Theseus. Oenone.
Theseus.
Was hör’ ich! Götter! Solchen Angriff wagte
Ein Rasender auf seines Vaters Ehre!
Wie hart verfolgst du mich, ergrimmtes Schicksal!
Ich weiß nicht was ich soll, nicht was ich bin!
O wird mir solcher Dank für meine Liebe?
Fluchwerte Tat!
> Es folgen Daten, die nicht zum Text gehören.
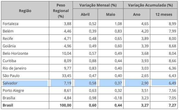The image size is (179, 110).
Task: Click the bold Brasil total label
Action: (x=8, y=105)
Verdammliches Erkühnen!
Und seiner wilden Lust genug zu tun,
Erlaubte sich der Freche gar Gewalt!
Erkannt hab’ ich’s, das Werkzeug seiner Wut,
Dies Schwert, zu edlerm Dienst ihm umgehangen;
Nicht heilt ihn selbst die heil’ge Scheu des Bluts!
Und Phädra säumte noch, ihn anzuklagen,
Und Phädra schwieg und schonte des Verräters.
Oenone.
Des unglücksel’gen Vaters schonte Phädra.
Vom Angriff dieses Wütenden beschämt
Und dieser frevelhaften Glut, die sie
Schuldlos entzündet, wollte Phädra sterben.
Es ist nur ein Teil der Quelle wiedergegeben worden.